Return each of the entries below word for word.

__Data for analysis__.
★ ★ ★

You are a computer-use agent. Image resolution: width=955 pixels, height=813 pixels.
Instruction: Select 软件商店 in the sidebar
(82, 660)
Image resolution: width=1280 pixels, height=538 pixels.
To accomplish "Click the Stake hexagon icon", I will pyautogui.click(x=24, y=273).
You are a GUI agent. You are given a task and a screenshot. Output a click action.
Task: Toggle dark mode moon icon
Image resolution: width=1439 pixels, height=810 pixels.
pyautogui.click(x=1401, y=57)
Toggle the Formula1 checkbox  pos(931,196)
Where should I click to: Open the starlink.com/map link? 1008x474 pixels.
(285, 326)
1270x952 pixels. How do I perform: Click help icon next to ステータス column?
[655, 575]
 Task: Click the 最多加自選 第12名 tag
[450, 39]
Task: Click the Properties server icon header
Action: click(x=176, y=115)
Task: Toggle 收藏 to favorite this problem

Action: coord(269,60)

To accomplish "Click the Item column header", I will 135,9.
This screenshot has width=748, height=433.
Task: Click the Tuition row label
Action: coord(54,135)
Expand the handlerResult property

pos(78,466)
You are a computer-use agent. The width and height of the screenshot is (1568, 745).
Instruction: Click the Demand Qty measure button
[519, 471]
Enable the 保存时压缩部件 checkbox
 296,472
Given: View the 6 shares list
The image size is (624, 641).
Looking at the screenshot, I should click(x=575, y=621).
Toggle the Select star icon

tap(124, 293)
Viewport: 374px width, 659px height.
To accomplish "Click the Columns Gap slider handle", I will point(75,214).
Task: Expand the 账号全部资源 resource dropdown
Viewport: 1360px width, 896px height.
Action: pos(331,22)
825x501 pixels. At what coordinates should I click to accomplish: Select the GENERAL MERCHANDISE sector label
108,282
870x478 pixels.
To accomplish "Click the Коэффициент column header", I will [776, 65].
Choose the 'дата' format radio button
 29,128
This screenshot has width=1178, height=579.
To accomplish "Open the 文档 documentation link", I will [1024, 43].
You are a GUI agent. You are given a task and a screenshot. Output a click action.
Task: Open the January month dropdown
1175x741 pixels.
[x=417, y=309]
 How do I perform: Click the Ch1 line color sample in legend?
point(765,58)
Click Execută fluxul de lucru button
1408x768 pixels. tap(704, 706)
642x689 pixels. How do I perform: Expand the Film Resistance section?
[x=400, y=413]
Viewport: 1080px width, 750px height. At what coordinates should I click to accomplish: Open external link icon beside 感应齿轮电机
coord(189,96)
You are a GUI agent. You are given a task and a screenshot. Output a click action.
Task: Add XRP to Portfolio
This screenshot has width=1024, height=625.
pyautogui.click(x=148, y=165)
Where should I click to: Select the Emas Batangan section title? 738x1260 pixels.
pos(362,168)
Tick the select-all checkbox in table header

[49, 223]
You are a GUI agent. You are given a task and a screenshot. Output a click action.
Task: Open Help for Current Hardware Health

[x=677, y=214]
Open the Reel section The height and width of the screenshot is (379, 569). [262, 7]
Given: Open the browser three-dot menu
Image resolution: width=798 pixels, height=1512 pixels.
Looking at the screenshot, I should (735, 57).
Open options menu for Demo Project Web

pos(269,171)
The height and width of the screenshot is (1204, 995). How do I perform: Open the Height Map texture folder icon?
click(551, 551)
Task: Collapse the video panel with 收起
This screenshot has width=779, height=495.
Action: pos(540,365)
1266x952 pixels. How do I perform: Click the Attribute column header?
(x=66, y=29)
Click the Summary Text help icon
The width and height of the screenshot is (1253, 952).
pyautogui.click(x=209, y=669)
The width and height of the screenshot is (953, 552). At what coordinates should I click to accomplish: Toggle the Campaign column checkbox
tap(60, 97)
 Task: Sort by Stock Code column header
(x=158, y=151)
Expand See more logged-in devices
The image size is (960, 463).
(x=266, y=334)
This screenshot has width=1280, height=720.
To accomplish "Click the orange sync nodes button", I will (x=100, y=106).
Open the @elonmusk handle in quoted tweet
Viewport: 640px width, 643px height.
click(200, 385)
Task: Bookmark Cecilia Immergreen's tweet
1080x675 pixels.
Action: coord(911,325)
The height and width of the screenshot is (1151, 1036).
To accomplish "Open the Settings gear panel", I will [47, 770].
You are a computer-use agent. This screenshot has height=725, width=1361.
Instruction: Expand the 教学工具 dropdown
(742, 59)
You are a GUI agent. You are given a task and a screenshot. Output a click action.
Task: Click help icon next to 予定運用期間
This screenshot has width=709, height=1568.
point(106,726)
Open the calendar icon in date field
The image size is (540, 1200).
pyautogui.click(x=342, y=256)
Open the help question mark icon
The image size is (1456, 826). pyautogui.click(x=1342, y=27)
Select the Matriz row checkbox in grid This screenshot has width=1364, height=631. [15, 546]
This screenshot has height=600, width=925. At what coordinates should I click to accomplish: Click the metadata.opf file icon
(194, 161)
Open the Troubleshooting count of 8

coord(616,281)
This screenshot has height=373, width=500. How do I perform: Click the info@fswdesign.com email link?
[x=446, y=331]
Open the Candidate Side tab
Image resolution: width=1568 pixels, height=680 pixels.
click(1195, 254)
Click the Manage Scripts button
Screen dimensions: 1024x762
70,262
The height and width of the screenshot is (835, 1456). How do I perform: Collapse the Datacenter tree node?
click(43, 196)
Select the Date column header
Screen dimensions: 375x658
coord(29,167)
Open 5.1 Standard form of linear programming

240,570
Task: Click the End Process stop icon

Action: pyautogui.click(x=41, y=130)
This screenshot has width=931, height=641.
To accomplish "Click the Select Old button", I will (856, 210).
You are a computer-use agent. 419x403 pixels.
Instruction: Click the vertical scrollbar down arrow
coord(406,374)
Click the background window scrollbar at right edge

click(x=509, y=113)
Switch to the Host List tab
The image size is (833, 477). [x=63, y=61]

★ ★ ★

__Answer for the task__.
You are a computer-use agent. Image resolution: width=955 pixels, height=813 pixels.
Instruction: Select 软件商店 in the sidebar
(82, 660)
Image resolution: width=1280 pixels, height=538 pixels.
To accomplish "Click the Stake hexagon icon", I will pyautogui.click(x=24, y=273).
You are a GUI agent. You are given a task and a screenshot. Output a click action.
Task: Toggle dark mode moon icon
Image resolution: width=1439 pixels, height=810 pixels.
pyautogui.click(x=1401, y=57)
Toggle the Formula1 checkbox  pos(931,196)
Where should I click to: Open the starlink.com/map link? 1008x474 pixels.
(285, 326)
1270x952 pixels. How do I perform: Click help icon next to ステータス column?
[655, 575]
 Task: Click the 最多加自選 第12名 tag
[450, 39]
Task: Click the Properties server icon header
Action: click(x=176, y=115)
Task: Toggle 收藏 to favorite this problem

Action: coord(269,60)

To accomplish "Click the Item column header", I will 135,9.
This screenshot has width=748, height=433.
Task: Click the Tuition row label
Action: coord(54,135)
Expand the handlerResult property

pos(78,466)
You are a computer-use agent. The width and height of the screenshot is (1568, 745).
Instruction: Click the Demand Qty measure button
[519, 471]
Enable the 保存时压缩部件 checkbox
 296,472
Given: View the 6 shares list
The image size is (624, 641).
Looking at the screenshot, I should click(x=575, y=621).
Toggle the Select star icon

tap(124, 293)
Viewport: 374px width, 659px height.
To accomplish "Click the Columns Gap slider handle", I will point(75,214).
Task: Expand the 账号全部资源 resource dropdown
Viewport: 1360px width, 896px height.
Action: pos(331,22)
825x501 pixels. At what coordinates should I click to accomplish: Select the GENERAL MERCHANDISE sector label
108,282
870x478 pixels.
To accomplish "Click the Коэффициент column header", I will [776, 65].
Choose the 'дата' format radio button
 29,128
This screenshot has width=1178, height=579.
To accomplish "Open the 文档 documentation link", I will [1024, 43].
You are a GUI agent. You are given a task and a screenshot. Output a click action.
Task: Open the January month dropdown
1175x741 pixels.
[x=417, y=309]
 How do I perform: Click the Ch1 line color sample in legend?
point(765,58)
Click Execută fluxul de lucru button
1408x768 pixels. tap(704, 706)
642x689 pixels. How do I perform: Expand the Film Resistance section?
[x=400, y=413]
Viewport: 1080px width, 750px height. At what coordinates should I click to accomplish: Open external link icon beside 感应齿轮电机
coord(189,96)
You are a GUI agent. You are given a task and a screenshot. Output a click action.
Task: Add XRP to Portfolio
This screenshot has width=1024, height=625.
pyautogui.click(x=148, y=165)
Where should I click to: Select the Emas Batangan section title? 738x1260 pixels.
pos(362,168)
Tick the select-all checkbox in table header

[49, 223]
You are a GUI agent. You are given a task and a screenshot. Output a click action.
Task: Open Help for Current Hardware Health

[x=677, y=214]
Open the Reel section The height and width of the screenshot is (379, 569). [262, 7]
Given: Open the browser three-dot menu
Image resolution: width=798 pixels, height=1512 pixels.
Looking at the screenshot, I should (735, 57).
Open options menu for Demo Project Web

pos(269,171)
The height and width of the screenshot is (1204, 995). How do I perform: Open the Height Map texture folder icon?
click(551, 551)
Task: Collapse the video panel with 收起
This screenshot has width=779, height=495.
Action: pos(540,365)
1266x952 pixels. How do I perform: Click the Attribute column header?
(x=66, y=29)
Click the Summary Text help icon
The width and height of the screenshot is (1253, 952).
pyautogui.click(x=209, y=669)
The width and height of the screenshot is (953, 552). At what coordinates should I click to accomplish: Toggle the Campaign column checkbox
tap(60, 97)
 Task: Sort by Stock Code column header
(x=158, y=151)
Expand See more logged-in devices
The image size is (960, 463).
(x=266, y=334)
This screenshot has width=1280, height=720.
To accomplish "Click the orange sync nodes button", I will (x=100, y=106).
Open the @elonmusk handle in quoted tweet
Viewport: 640px width, 643px height.
click(200, 385)
Task: Bookmark Cecilia Immergreen's tweet
1080x675 pixels.
Action: coord(911,325)
The height and width of the screenshot is (1151, 1036).
To accomplish "Open the Settings gear panel", I will [47, 770].
You are a computer-use agent. This screenshot has height=725, width=1361.
Instruction: Expand the 教学工具 dropdown
(742, 59)
You are a GUI agent. You are given a task and a screenshot. Output a click action.
Task: Click help icon next to 予定運用期間
This screenshot has width=709, height=1568.
point(106,726)
Open the calendar icon in date field
The image size is (540, 1200).
pyautogui.click(x=342, y=256)
Open the help question mark icon
The image size is (1456, 826). pyautogui.click(x=1342, y=27)
Select the Matriz row checkbox in grid This screenshot has width=1364, height=631. [15, 546]
This screenshot has height=600, width=925. At what coordinates should I click to accomplish: Click the metadata.opf file icon
(194, 161)
Open the Troubleshooting count of 8

coord(616,281)
This screenshot has height=373, width=500. How do I perform: Click the info@fswdesign.com email link?
[x=446, y=331]
Open the Candidate Side tab
Image resolution: width=1568 pixels, height=680 pixels.
click(1195, 254)
Click the Manage Scripts button
Screen dimensions: 1024x762
70,262
The height and width of the screenshot is (835, 1456). How do I perform: Collapse the Datacenter tree node?
click(43, 196)
Select the Date column header
Screen dimensions: 375x658
coord(29,167)
Open 5.1 Standard form of linear programming

240,570
Task: Click the End Process stop icon

Action: pyautogui.click(x=41, y=130)
This screenshot has width=931, height=641.
To accomplish "Click the Select Old button", I will (856, 210).
You are a computer-use agent. 419x403 pixels.
Instruction: Click the vertical scrollbar down arrow
coord(406,374)
Click the background window scrollbar at right edge

click(x=509, y=113)
Switch to the Host List tab
The image size is (833, 477). [x=63, y=61]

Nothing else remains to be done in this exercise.